The athlete and NBC Sports Group figure skating analyst is nothing but grateful to have her first baby.

"I feel so much gratitude — it just didn't happen for so long — and we're just very, very lucky that this happened for us," Lipinski told TODAY through her tears.

Lipinski said she can't lose sight of other people battling infertility.

"I deal with this feeling of, a little guilt for all the people still in that wait, still hearing this news and thinking what I thought for those five years of, 'When is it going to be my time?' (and) 'Why me?'" she said.
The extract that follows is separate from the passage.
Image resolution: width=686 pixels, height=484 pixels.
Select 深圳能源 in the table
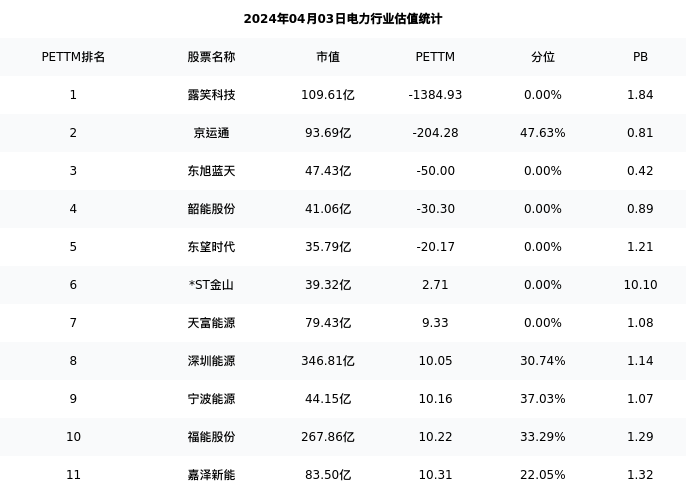pyautogui.click(x=211, y=361)
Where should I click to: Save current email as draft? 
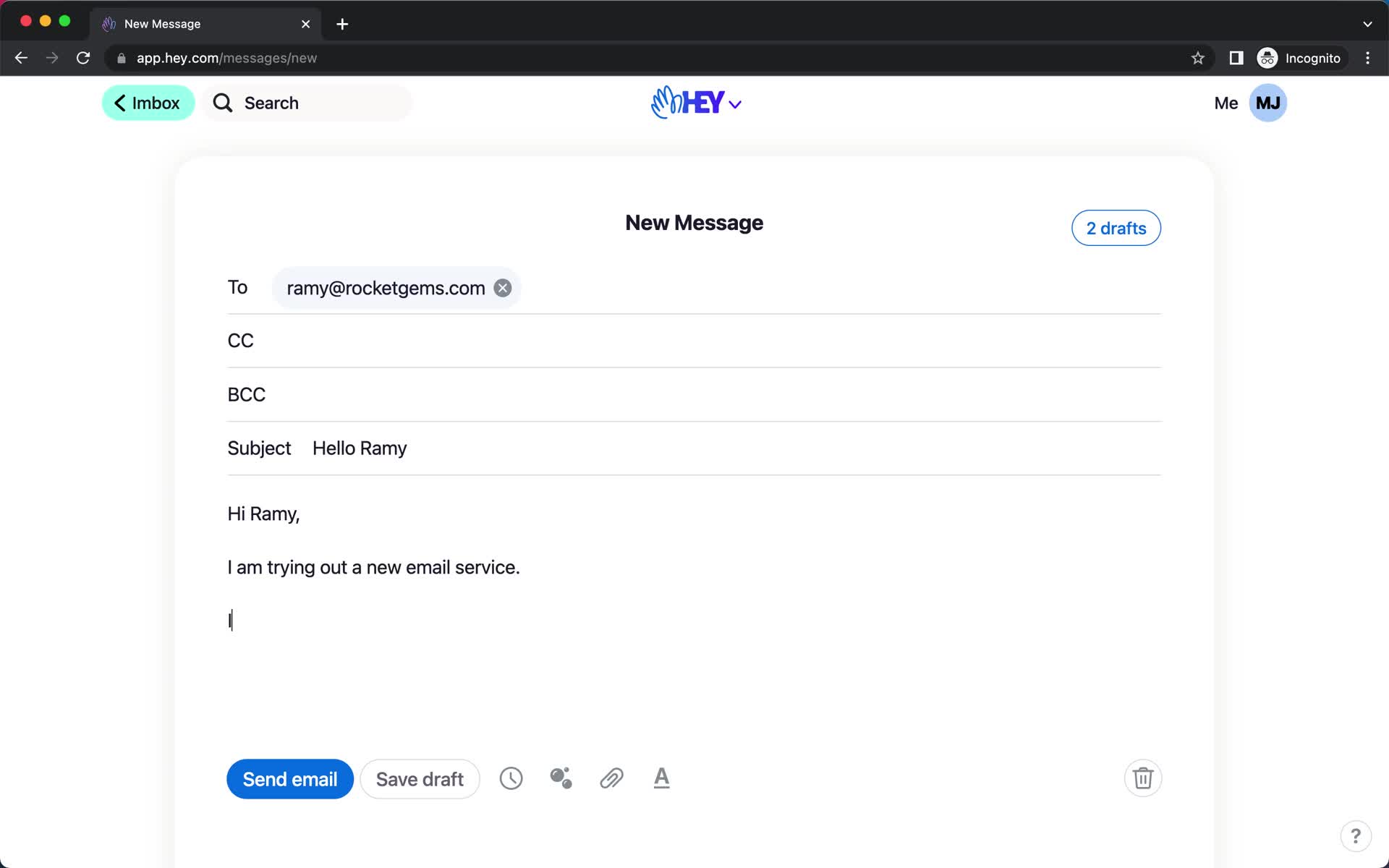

Starting a video podcast about infertility brought her and Todd closer together, Lipinski said, and also introduced her to a new community.

"Not only do I feel more bonded to Todd and we've had these conversations that I think we would have never had," she told TODAY, "but I also have now connected with this entire community, which is by far the most meaningful thing I've ever been able to be a part of."

Mom has a message for little Georgie.

"I just want her to know that she was so wanted," said Lipinski. "That Todd and I thought about her for five years and that we can't wait to hopefully be the best parents to her and give her a beautiful life."

Of course, there is a pair of ice skates in the little girl’s future.

“I already have a gift of little knit ice skates which are the cutest thing ever,” said Lipinski. “We’ll go skating whenever she wants. There’s no pressure but I feel like at some point, I have to take her out there and show her what Mommy did for a very long time.”